▸ Task details
Write out each line of the material below exactly as given.

▸ Records
────────

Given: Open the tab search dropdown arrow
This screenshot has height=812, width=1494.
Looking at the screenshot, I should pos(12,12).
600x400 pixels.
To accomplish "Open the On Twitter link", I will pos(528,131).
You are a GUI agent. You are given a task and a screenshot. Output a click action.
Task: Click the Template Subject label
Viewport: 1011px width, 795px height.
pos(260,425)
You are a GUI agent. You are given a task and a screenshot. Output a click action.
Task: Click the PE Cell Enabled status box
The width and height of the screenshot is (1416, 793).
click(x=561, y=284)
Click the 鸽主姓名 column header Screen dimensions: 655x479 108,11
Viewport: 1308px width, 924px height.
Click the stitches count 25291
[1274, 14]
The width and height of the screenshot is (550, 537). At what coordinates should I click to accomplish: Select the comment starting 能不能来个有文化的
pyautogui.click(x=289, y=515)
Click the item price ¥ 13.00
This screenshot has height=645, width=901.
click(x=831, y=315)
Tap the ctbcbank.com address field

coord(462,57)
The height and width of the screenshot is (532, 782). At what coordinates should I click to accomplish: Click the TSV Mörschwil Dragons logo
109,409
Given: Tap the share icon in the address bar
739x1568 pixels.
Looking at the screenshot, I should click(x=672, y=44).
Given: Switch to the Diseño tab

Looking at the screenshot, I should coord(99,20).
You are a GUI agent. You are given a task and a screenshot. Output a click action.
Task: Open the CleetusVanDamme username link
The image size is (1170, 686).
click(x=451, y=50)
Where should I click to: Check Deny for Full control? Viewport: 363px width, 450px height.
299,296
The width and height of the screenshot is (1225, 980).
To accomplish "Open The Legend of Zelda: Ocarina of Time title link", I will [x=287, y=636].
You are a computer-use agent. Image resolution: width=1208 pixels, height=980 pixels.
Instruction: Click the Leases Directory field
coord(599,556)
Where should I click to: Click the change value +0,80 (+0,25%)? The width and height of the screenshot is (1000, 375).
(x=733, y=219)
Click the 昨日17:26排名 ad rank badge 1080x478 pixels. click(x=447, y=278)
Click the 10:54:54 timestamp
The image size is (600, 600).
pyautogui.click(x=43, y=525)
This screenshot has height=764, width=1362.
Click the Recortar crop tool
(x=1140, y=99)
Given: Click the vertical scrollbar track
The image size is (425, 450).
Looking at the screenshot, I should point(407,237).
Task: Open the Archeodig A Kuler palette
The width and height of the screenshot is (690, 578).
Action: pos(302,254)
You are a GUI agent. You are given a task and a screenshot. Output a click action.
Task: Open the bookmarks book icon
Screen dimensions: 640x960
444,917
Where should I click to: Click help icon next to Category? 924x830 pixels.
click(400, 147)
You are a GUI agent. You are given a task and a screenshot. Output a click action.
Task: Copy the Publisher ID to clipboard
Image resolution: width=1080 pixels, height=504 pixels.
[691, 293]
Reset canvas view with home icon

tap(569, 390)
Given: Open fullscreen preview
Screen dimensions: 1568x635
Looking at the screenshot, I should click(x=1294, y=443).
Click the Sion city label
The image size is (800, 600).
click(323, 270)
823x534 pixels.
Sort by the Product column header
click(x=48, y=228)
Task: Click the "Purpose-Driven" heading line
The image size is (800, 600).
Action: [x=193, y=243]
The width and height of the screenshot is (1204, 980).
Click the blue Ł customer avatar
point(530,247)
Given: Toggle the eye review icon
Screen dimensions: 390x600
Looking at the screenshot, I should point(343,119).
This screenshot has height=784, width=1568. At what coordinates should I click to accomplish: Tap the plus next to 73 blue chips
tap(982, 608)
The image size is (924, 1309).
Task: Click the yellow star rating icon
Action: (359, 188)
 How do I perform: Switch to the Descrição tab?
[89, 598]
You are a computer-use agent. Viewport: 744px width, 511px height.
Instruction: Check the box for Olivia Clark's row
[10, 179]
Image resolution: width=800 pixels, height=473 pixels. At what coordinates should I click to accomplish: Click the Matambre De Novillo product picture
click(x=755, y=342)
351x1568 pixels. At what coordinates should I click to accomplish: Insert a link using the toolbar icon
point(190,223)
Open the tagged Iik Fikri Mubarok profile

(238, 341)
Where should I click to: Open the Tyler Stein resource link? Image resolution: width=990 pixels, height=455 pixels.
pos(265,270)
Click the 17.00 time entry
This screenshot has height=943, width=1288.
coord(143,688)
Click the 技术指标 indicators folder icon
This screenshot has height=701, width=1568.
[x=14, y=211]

────────

▸ Task solution
Given: Open the tab search dropdown arrow
This screenshot has height=812, width=1494.
Looking at the screenshot, I should pos(12,12).
600x400 pixels.
To accomplish "Open the On Twitter link", I will pos(528,131).
You are a GUI agent. You are given a task and a screenshot. Output a click action.
Task: Click the Template Subject label
Viewport: 1011px width, 795px height.
pos(260,425)
You are a GUI agent. You are given a task and a screenshot. Output a click action.
Task: Click the PE Cell Enabled status box
The width and height of the screenshot is (1416, 793).
click(x=561, y=284)
Click the 鸽主姓名 column header Screen dimensions: 655x479 108,11
Viewport: 1308px width, 924px height.
Click the stitches count 25291
[1274, 14]
The width and height of the screenshot is (550, 537). At what coordinates should I click to accomplish: Select the comment starting 能不能来个有文化的
pyautogui.click(x=289, y=515)
Click the item price ¥ 13.00
This screenshot has height=645, width=901.
click(x=831, y=315)
Tap the ctbcbank.com address field

coord(462,57)
The height and width of the screenshot is (532, 782). At what coordinates should I click to accomplish: Click the TSV Mörschwil Dragons logo
109,409
Given: Tap the share icon in the address bar
739x1568 pixels.
Looking at the screenshot, I should click(x=672, y=44).
Given: Switch to the Diseño tab

Looking at the screenshot, I should coord(99,20).
You are a GUI agent. You are given a task and a screenshot. Output a click action.
Task: Open the CleetusVanDamme username link
The image size is (1170, 686).
click(x=451, y=50)
Where should I click to: Check Deny for Full control? Viewport: 363px width, 450px height.
299,296
The width and height of the screenshot is (1225, 980).
To accomplish "Open The Legend of Zelda: Ocarina of Time title link", I will [x=287, y=636].
You are a computer-use agent. Image resolution: width=1208 pixels, height=980 pixels.
Instruction: Click the Leases Directory field
coord(599,556)
Where should I click to: Click the change value +0,80 (+0,25%)? The width and height of the screenshot is (1000, 375).
(x=733, y=219)
Click the 昨日17:26排名 ad rank badge 1080x478 pixels. click(x=447, y=278)
Click the 10:54:54 timestamp
The image size is (600, 600).
pyautogui.click(x=43, y=525)
This screenshot has height=764, width=1362.
Click the Recortar crop tool
(x=1140, y=99)
Given: Click the vertical scrollbar track
The image size is (425, 450).
Looking at the screenshot, I should point(407,237).
Task: Open the Archeodig A Kuler palette
The width and height of the screenshot is (690, 578).
Action: pos(302,254)
You are a GUI agent. You are given a task and a screenshot. Output a click action.
Task: Open the bookmarks book icon
Screen dimensions: 640x960
444,917
Where should I click to: Click help icon next to Category? 924x830 pixels.
click(400, 147)
You are a GUI agent. You are given a task and a screenshot. Output a click action.
Task: Copy the Publisher ID to clipboard
Image resolution: width=1080 pixels, height=504 pixels.
[691, 293]
Reset canvas view with home icon

tap(569, 390)
Given: Open fullscreen preview
Screen dimensions: 1568x635
Looking at the screenshot, I should click(x=1294, y=443).
Click the Sion city label
The image size is (800, 600).
click(323, 270)
823x534 pixels.
Sort by the Product column header
click(x=48, y=228)
Task: Click the "Purpose-Driven" heading line
The image size is (800, 600).
Action: [x=193, y=243]
The width and height of the screenshot is (1204, 980).
Click the blue Ł customer avatar
point(530,247)
Given: Toggle the eye review icon
Screen dimensions: 390x600
Looking at the screenshot, I should point(343,119).
This screenshot has height=784, width=1568. At what coordinates should I click to accomplish: Tap the plus next to 73 blue chips
tap(982, 608)
The image size is (924, 1309).
Task: Click the yellow star rating icon
Action: (359, 188)
 How do I perform: Switch to the Descrição tab?
[89, 598]
You are a computer-use agent. Viewport: 744px width, 511px height.
Instruction: Check the box for Olivia Clark's row
[10, 179]
Image resolution: width=800 pixels, height=473 pixels. At what coordinates should I click to accomplish: Click the Matambre De Novillo product picture
click(x=755, y=342)
351x1568 pixels. At what coordinates should I click to accomplish: Insert a link using the toolbar icon
point(190,223)
Open the tagged Iik Fikri Mubarok profile

(238, 341)
Where should I click to: Open the Tyler Stein resource link? Image resolution: width=990 pixels, height=455 pixels.
pos(265,270)
Click the 17.00 time entry
This screenshot has height=943, width=1288.
coord(143,688)
Click the 技术指标 indicators folder icon
This screenshot has height=701, width=1568.
[x=14, y=211]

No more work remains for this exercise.